Torhaug et al. (2016) investigated the effect of maximal bench press strength training on wheelchair propulsion work economy (WE), with individuals with paraplegia. The authors reported that participants in the intervention group (n=9) demonstrated a 17.3% improvement in WE during wheelchair ergometry, as indicated by a reduction in in VO2 consumption. However, there were no changes in the other outcome measures (pulmonary ventilation or respiratory exchange ratio). The authors suggest that based on these results, a strength training regime of high load and few repetitions can lead to improved mobilization force during the concentric phase of wheelchair propulsion, and, despite no endurance-training component to the intervention, result in lower oxygen cost and more efficient wheelchair work economy. Two participants withdrew from the study because of shoulder pain. The authors recommend beginning the training at a lower intensity in those with any latent shoulder disease, however the outcomes of this suggested change were not tested inthis study. Due to the small number of participants, that dropouts occurred due to shoulder pain, and 1 of the 3 otucomes measured changed, it is felt that caution is needed in extrapolating these findings t the larger population.

Conclusions

There is level 2 evidence (from 1 cohort study by Kilkens et al. 2005; from one prospective controlled study by Torhaug et al. 2016; from three pre-post study by deGroot et al. 2007; Rodgers et al. 2001; Dallmeijer et al. 2005) that exercise training at physical capacity and upper extremity strengthening influence wheelchair propulsion performance.

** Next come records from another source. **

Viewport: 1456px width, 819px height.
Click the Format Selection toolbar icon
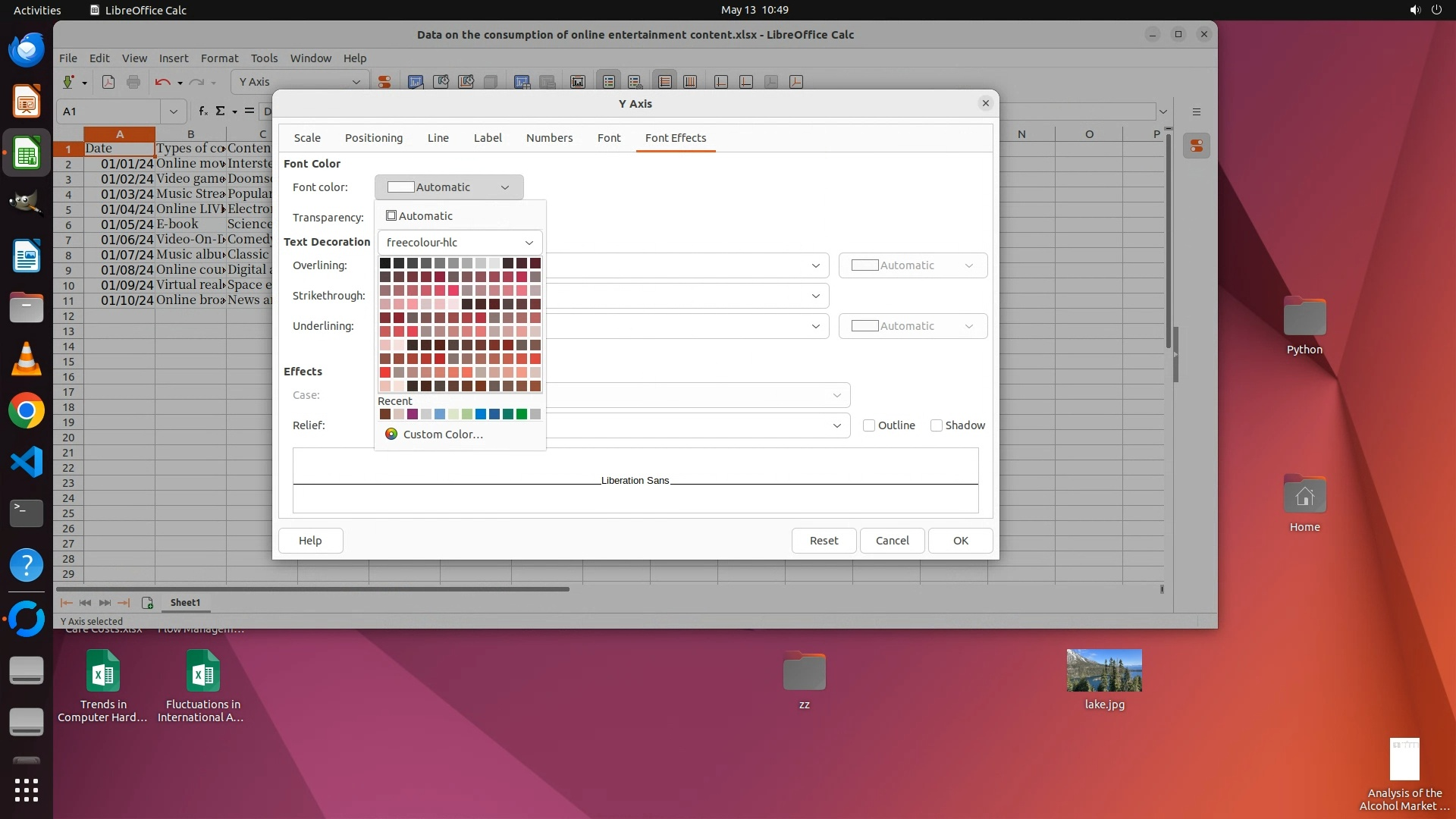384,82
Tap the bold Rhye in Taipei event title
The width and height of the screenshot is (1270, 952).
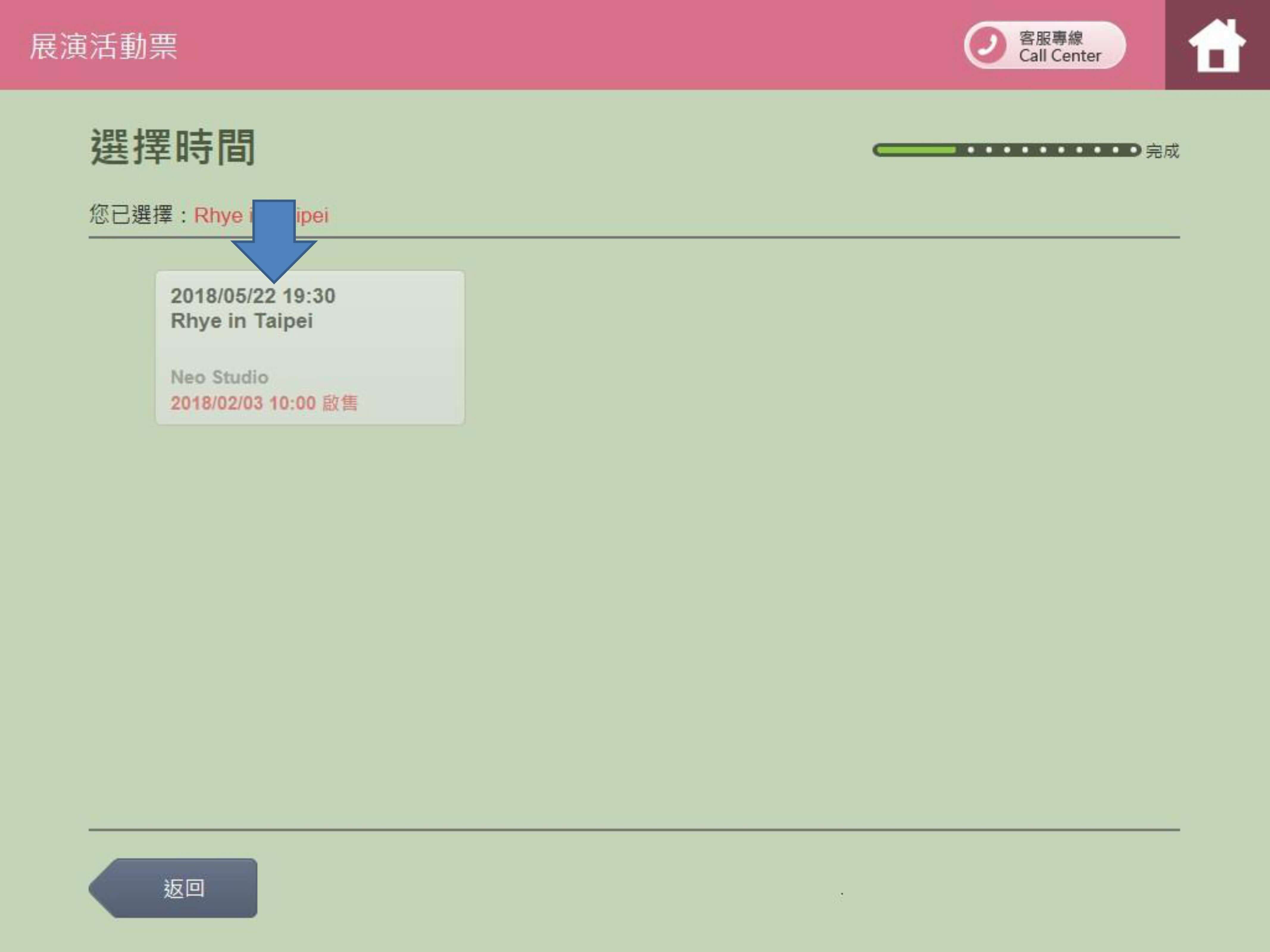(x=241, y=321)
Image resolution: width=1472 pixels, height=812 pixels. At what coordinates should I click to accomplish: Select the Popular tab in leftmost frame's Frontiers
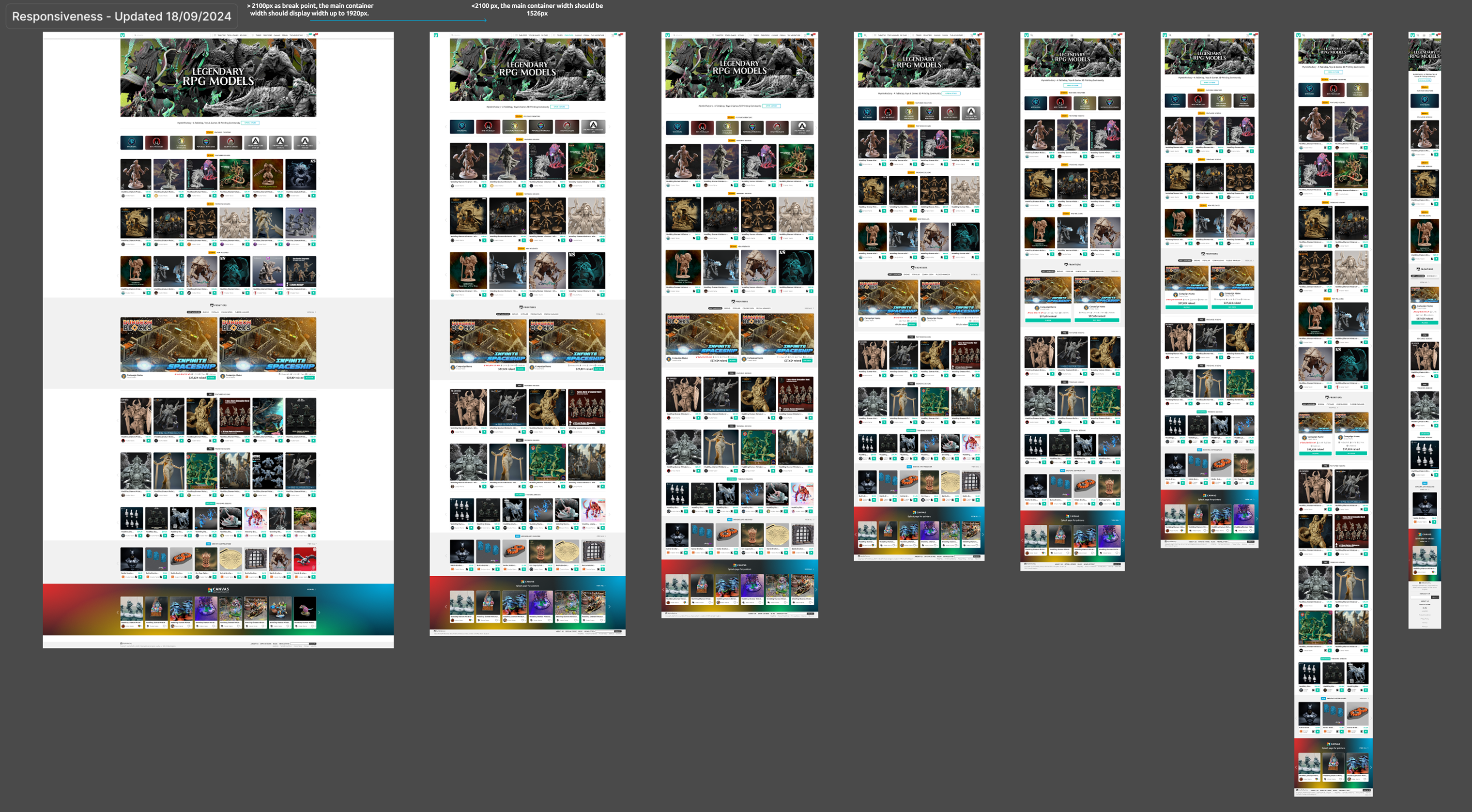pyautogui.click(x=215, y=312)
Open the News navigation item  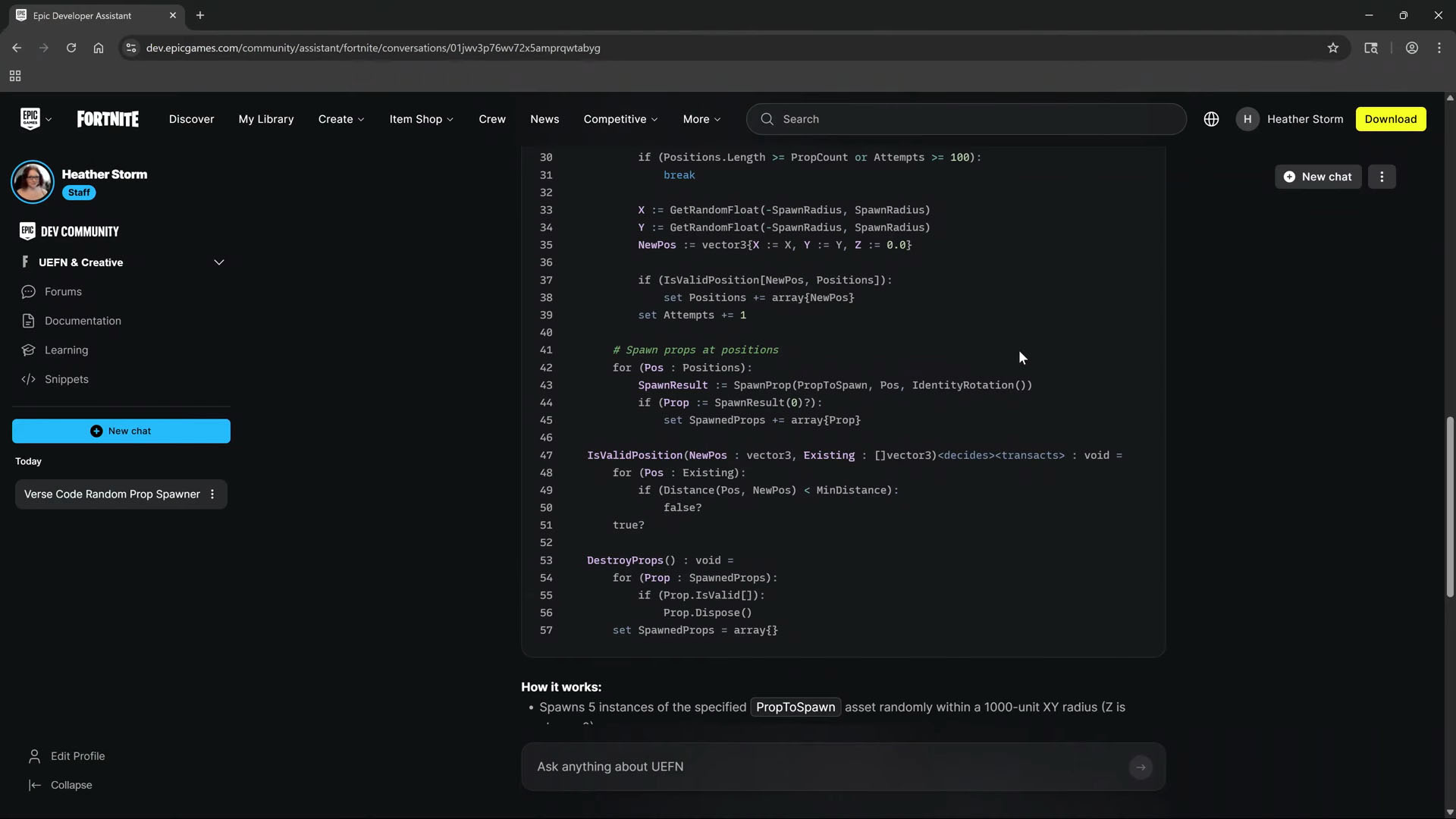pyautogui.click(x=544, y=119)
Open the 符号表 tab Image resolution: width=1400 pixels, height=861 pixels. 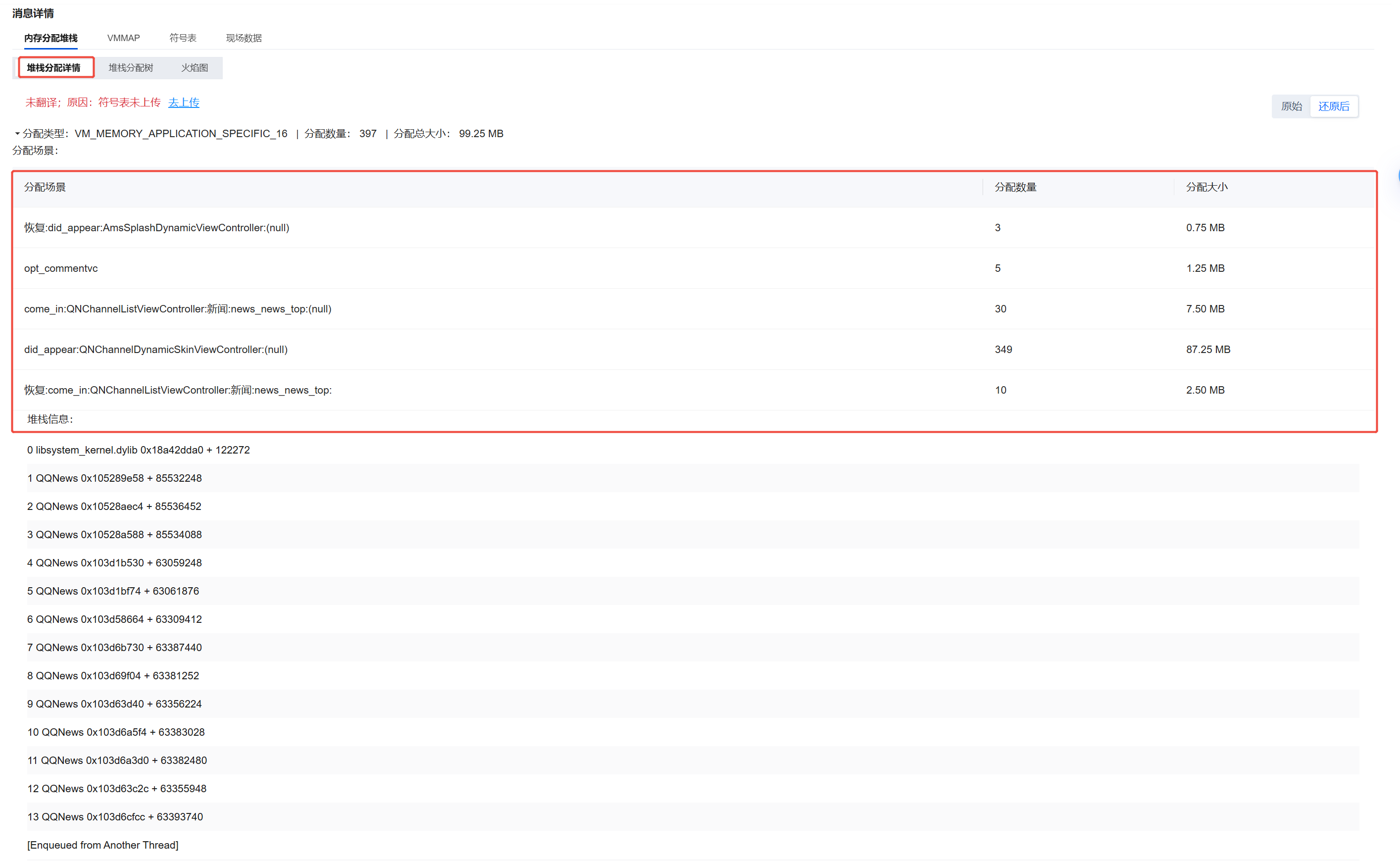pyautogui.click(x=183, y=38)
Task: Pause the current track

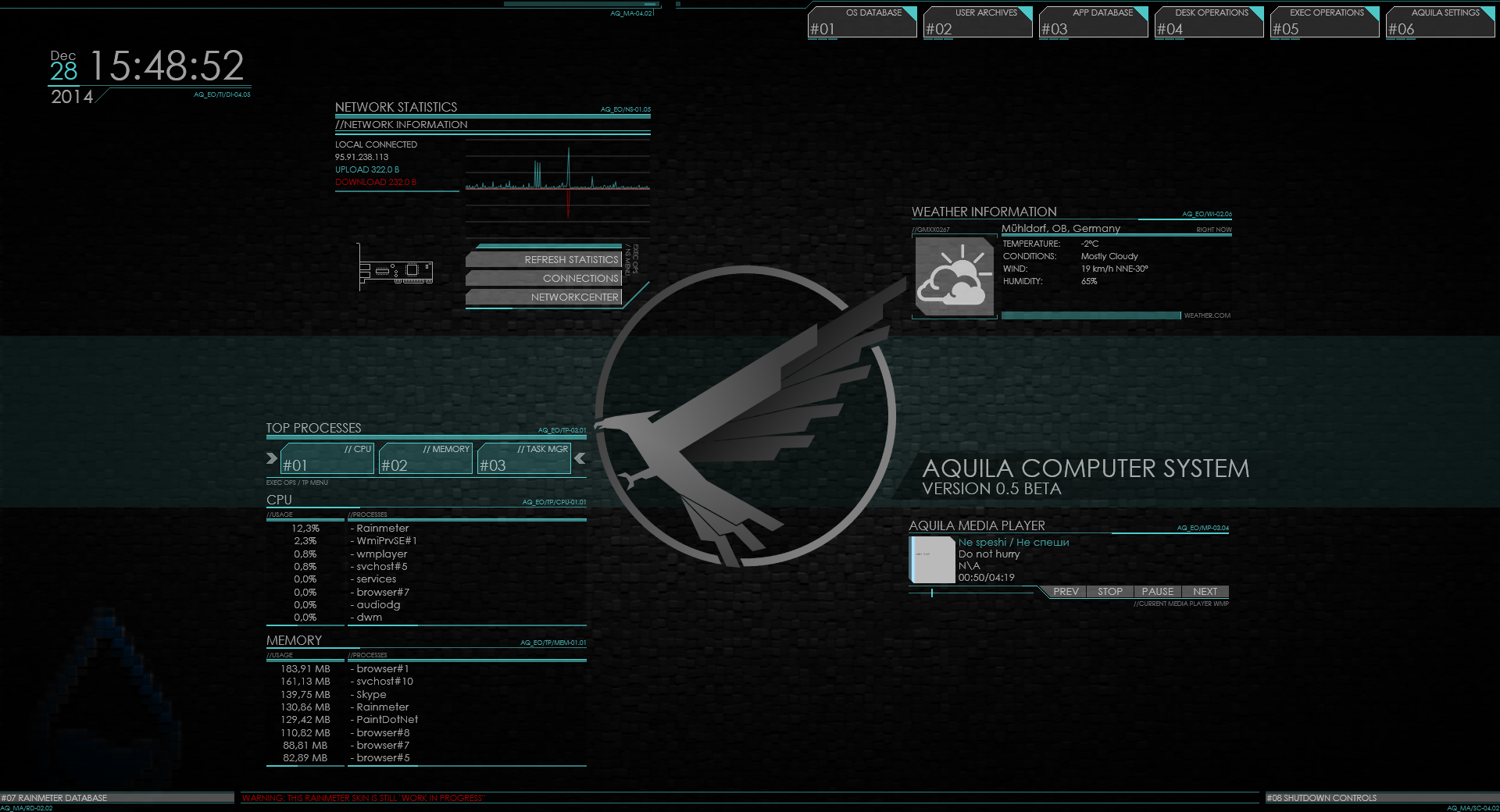Action: pyautogui.click(x=1157, y=592)
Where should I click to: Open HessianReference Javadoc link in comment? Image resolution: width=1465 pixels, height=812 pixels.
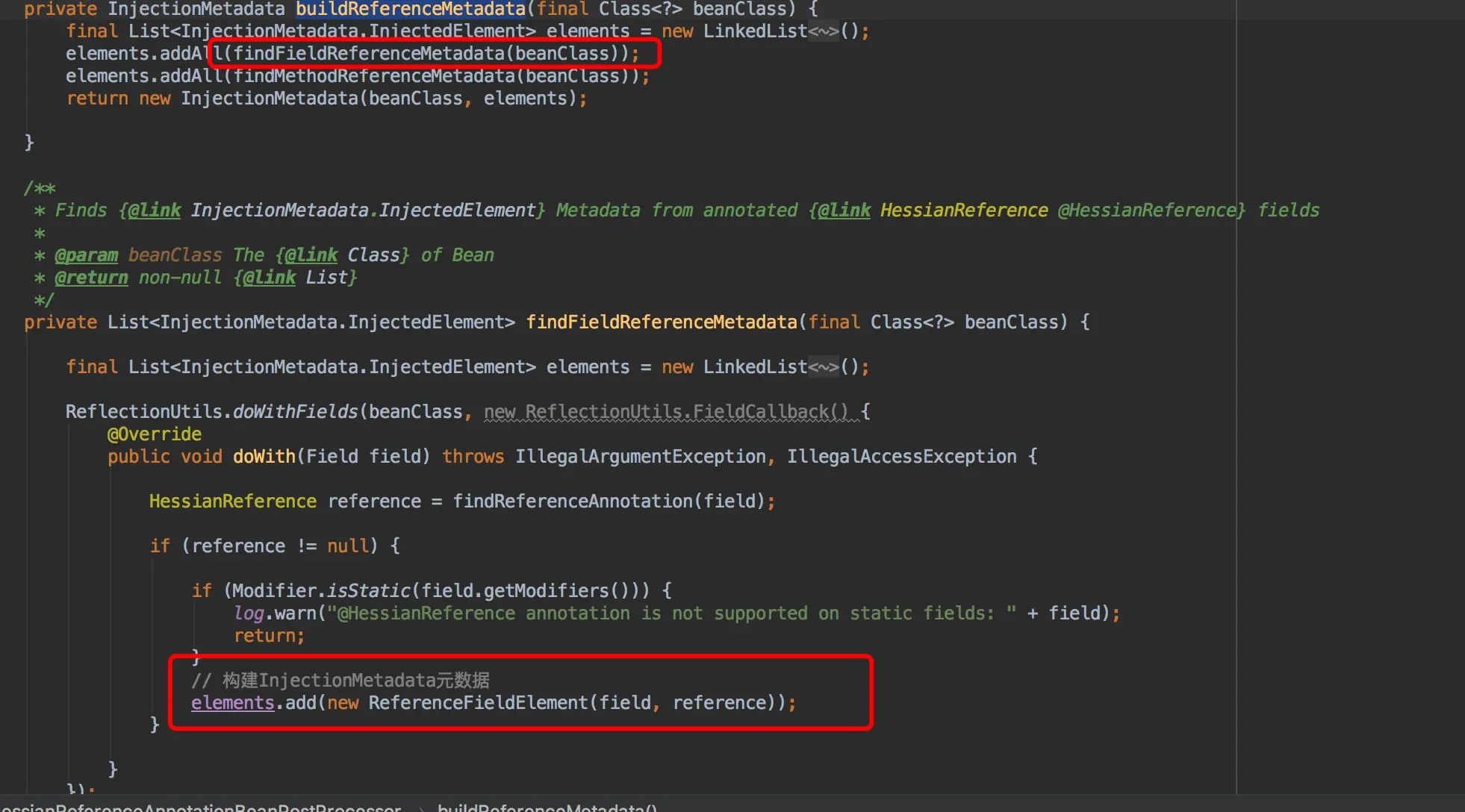(x=963, y=210)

There is level 1b evidence (from 1 RCT: van der Scheer et al. 2016) that twice weekly, low intensity wheelchair propulsion training is not adequate to affect fitness, however there is level 4 evidence (from one pre-post study; Qi et al. 2015) suggesting that manual wheelchair propulsion at low (1ms) and moderate (1.3ms) propulsion rates during typical daily life mobility activities contribute to cardiovascular conditioning.

There is level 2 evidence (from 1 RCT: Gauthier et al. 2018) evidence that community-based programs are feasible and safe training programs for manual wheelchair users.